Guaranteed Income Is Not the Answer
By Rick August
New COVID programs to support workers and businesses have revived advocates’ calls for a guaranteed annual income for all Canadians. Is this, as some now claim, an idea whose time has finally come?
Government benefits already play an important role. Seniors’ benefits have made poverty among older people rare, and federal child benefits, now edging towards $7,000 per child per year, have bitten into child poverty. Some now argue that government should do the same for working-age adults, to eliminate poverty for all ages.
Child and seniors’ benefits have been effective for two reasons. First, we generally agree that seniors and children should not have to work. Second, our society is wealthy enough that tax revenue from working adults can be transferred to low-income seniors and families through social benefits.
A guaranteed income does not fit into this model. A program at the scale of welfare, but paid to most of the adult population, would obviously be very expensive. Government borrowing to fund COVID benefits is a temporary necessity. A broad-based guaranteed income would require deficit financing in perpetuity to pay benefits to citizens. This is clearly not sustainable.
The fiscal problems of a GAI would become even worse over time. Everyone’s work motivations are different, but it’s obvious that some adults, guaranteed a comfortable benefit income, would either stop working or work less. New benefit costs would rest on a shrinking tax base—a path, in effect, to economic and fiscal suicide.
Given the risks, we might ask what problem a GAI would address. The national poverty rate in 2018, pre-COVID, was 8.7%—about half the rate of fifteen years ago, and on a declining trend. Seniors poverty is largely defeated, and child poverty is in decline.

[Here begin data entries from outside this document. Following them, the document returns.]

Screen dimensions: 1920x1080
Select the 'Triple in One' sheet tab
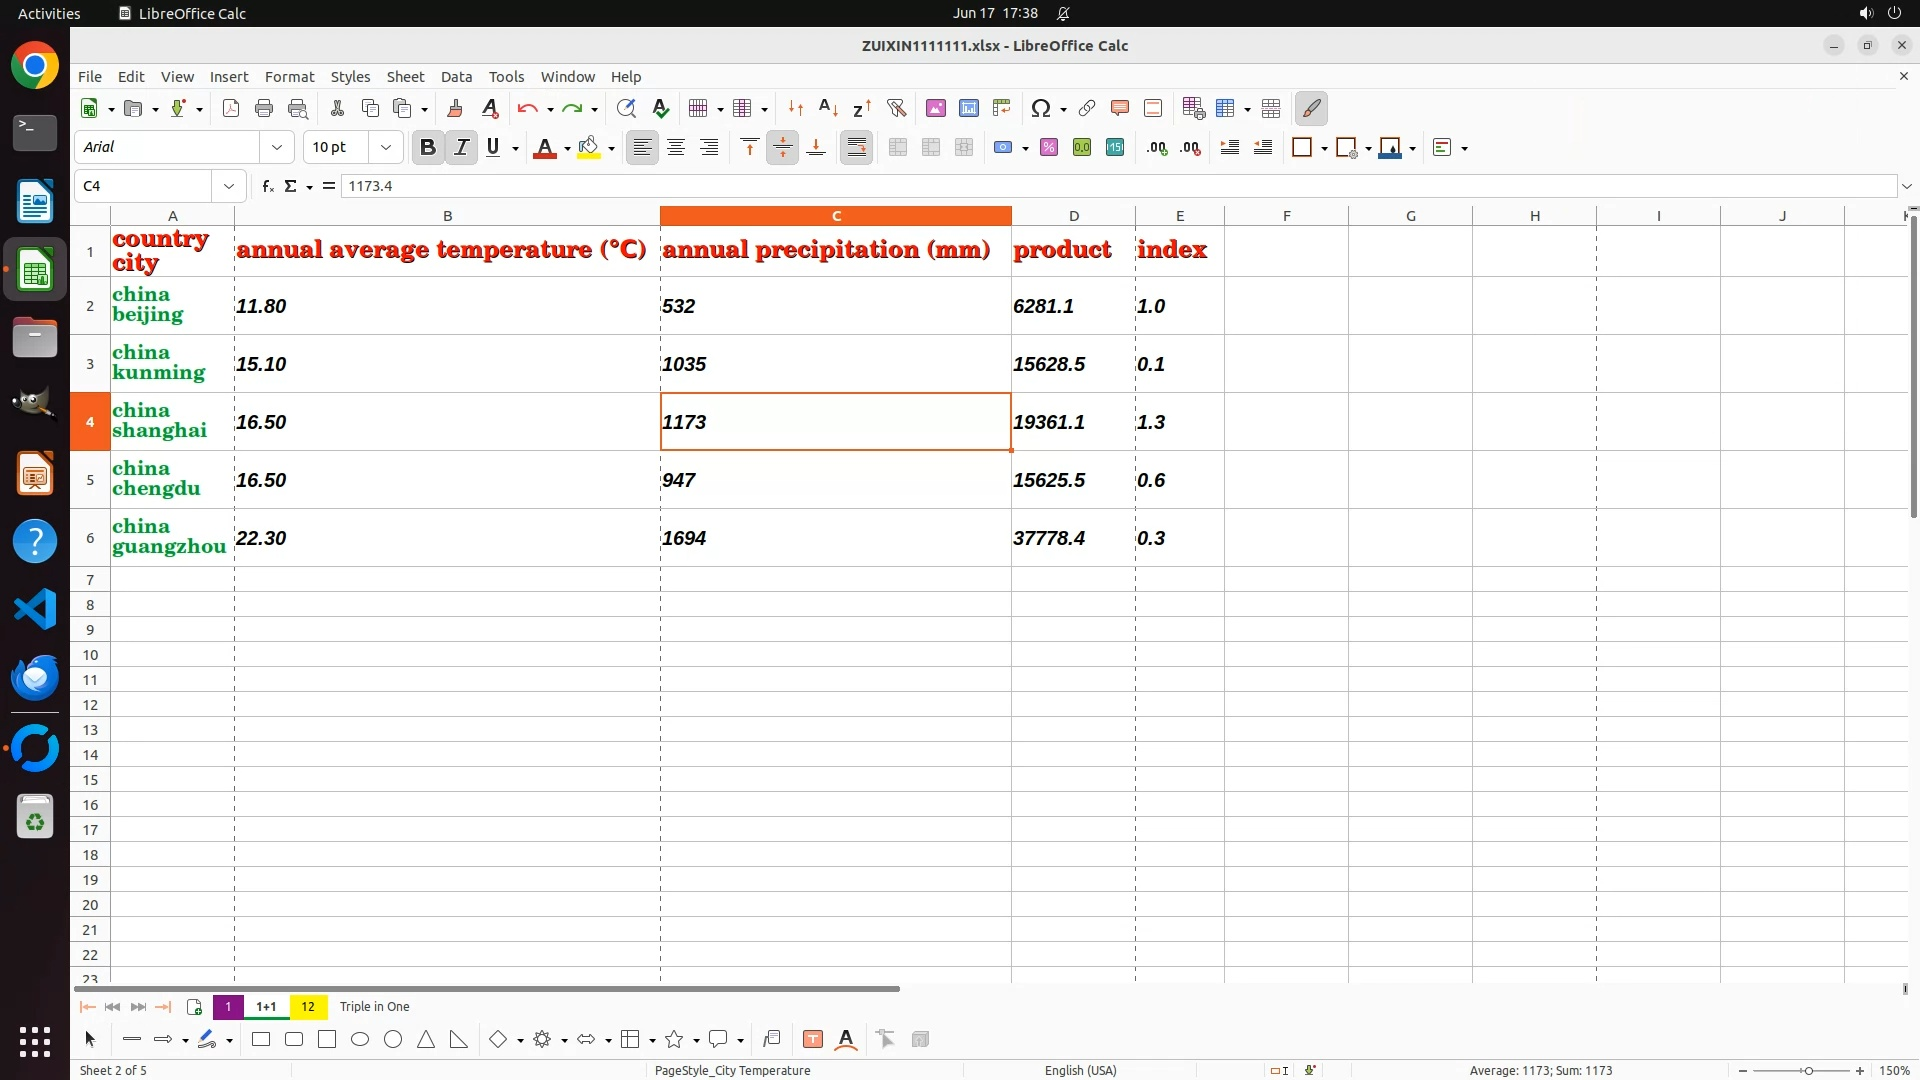click(374, 1006)
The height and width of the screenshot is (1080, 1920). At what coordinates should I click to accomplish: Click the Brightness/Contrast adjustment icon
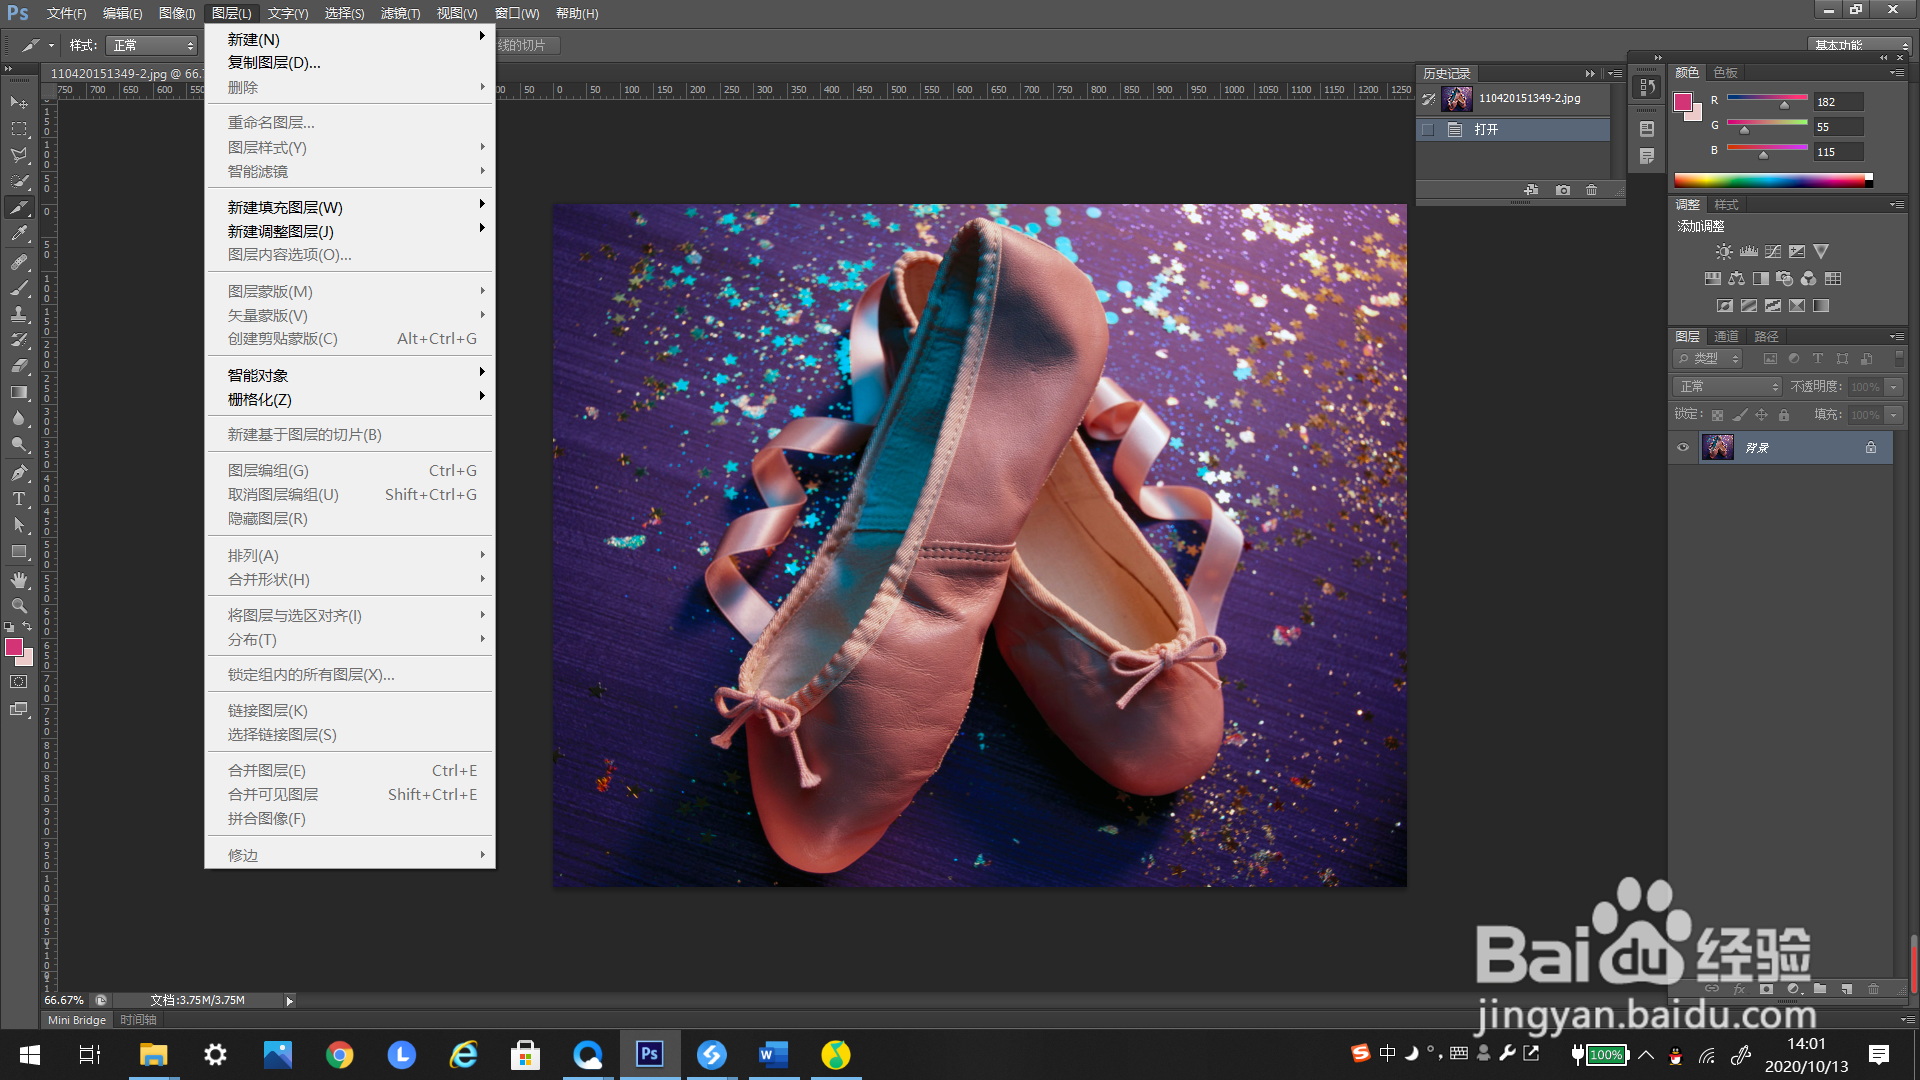1723,252
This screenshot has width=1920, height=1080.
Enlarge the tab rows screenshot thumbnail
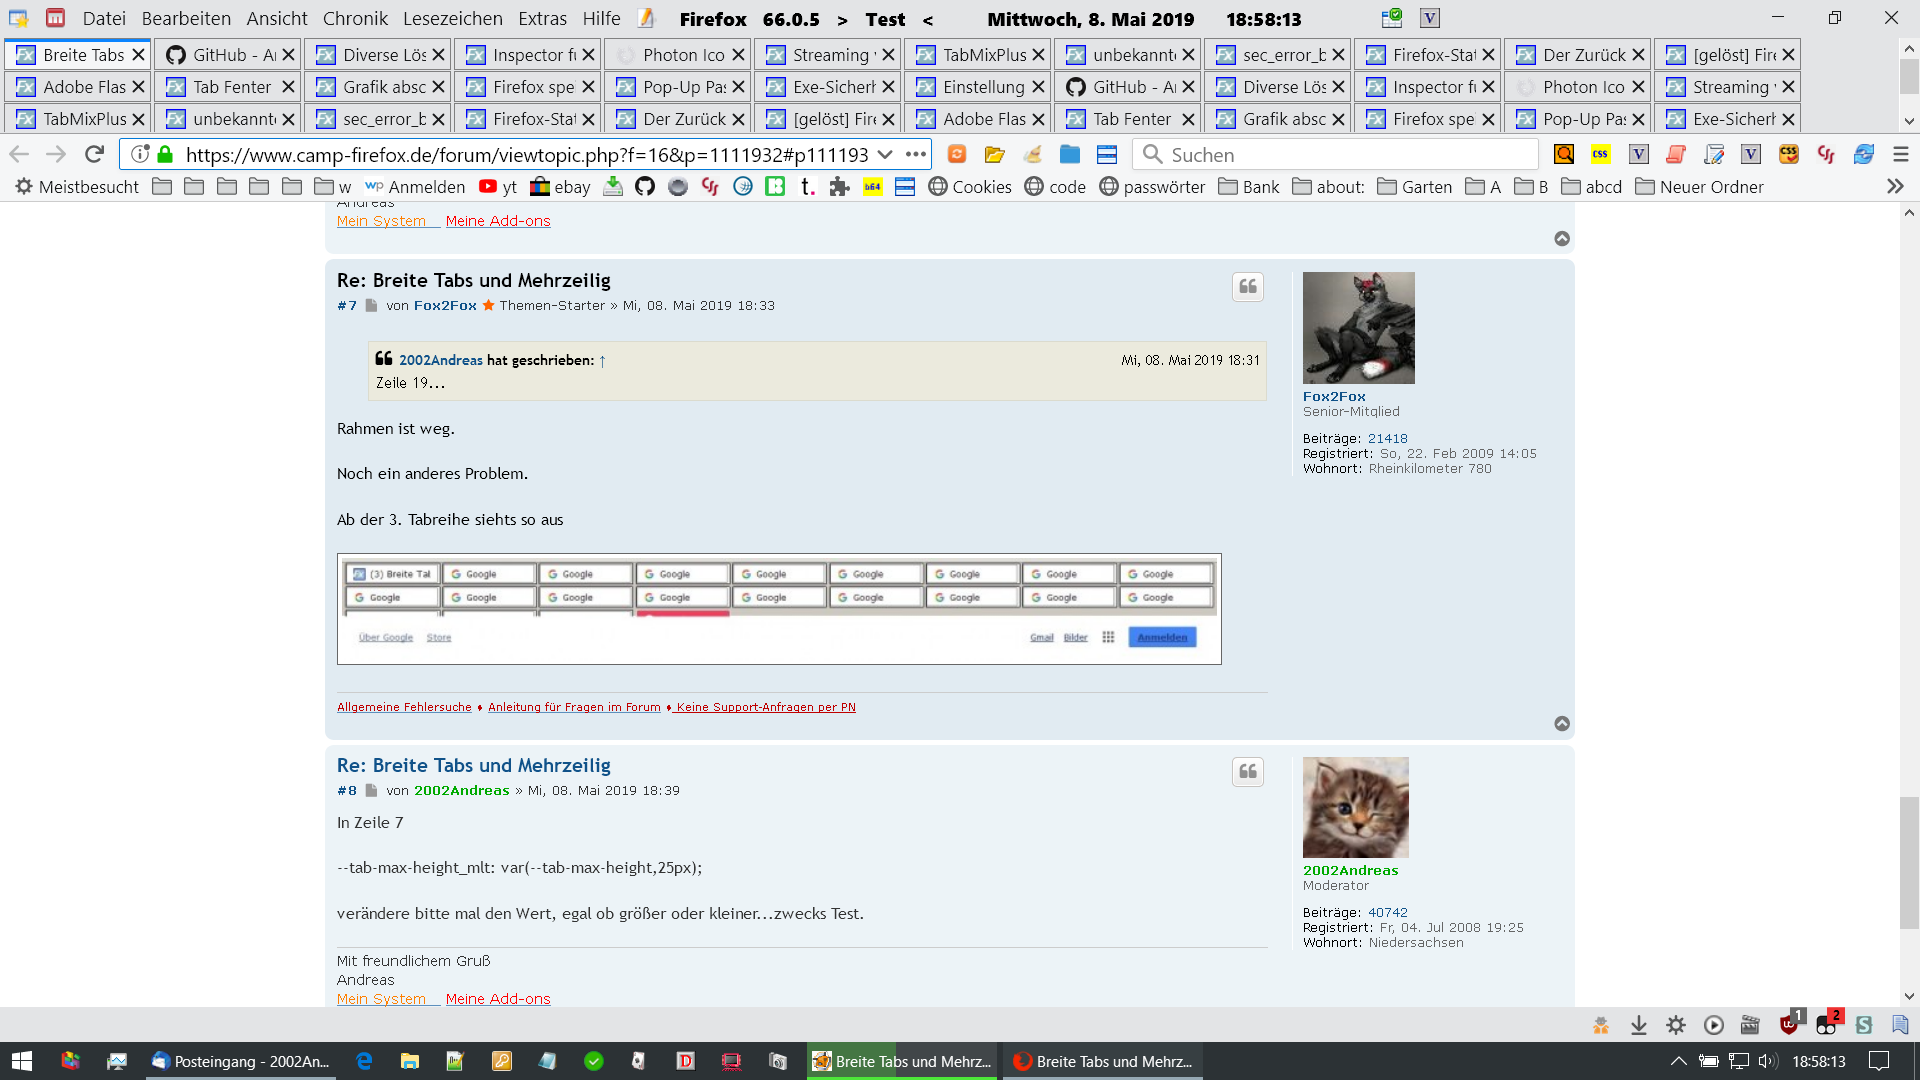click(x=778, y=608)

In fact, the income guarantee from current targeted programs is already quite large. A welfare mother with two children receives a minimum tax-free income from federal and provincial benefits of over $29,000 per year. This is equivalent to full-time work at about $17.50 per hour. It’s true that singles on welfare now have low benefits, but they also have lower needs, and fewer barriers to work.
If there is a priority for improving social benefits, it should be to help adults get steady employment and build skills so they can increase their wage income. A recent expert study commissioned by the British Columbia government explicitly rejected the guaranteed income option, focusing instead on making adult and family income from employment more stable and secure.
Fighting poverty through employment was, in fact, the original goal of federal child benefit reform and Saskatchewan’s Building Independence programs in the late 1990s. These measures had the most impact on single welfare parents, producing a caseload decline of 40% in a very short time. Further programs were planned to extend Building Independence to single adults.
This strategy eventually lost political backing, and the Saskatchewan government now follows a welfare-based social policy. Expanding welfare programs has pushed up dependency and nearly doubled welfare costs. This is no solution, for low-income people or for taxpayers.
In the long run, governments, like people, generally get what at they pay for. If we are serious about eliminating poverty, we should support adults in employment, rather than paying them not to work. We should devote our reform energies—and our tax dollars—on helping adults get a stable, decent income from work.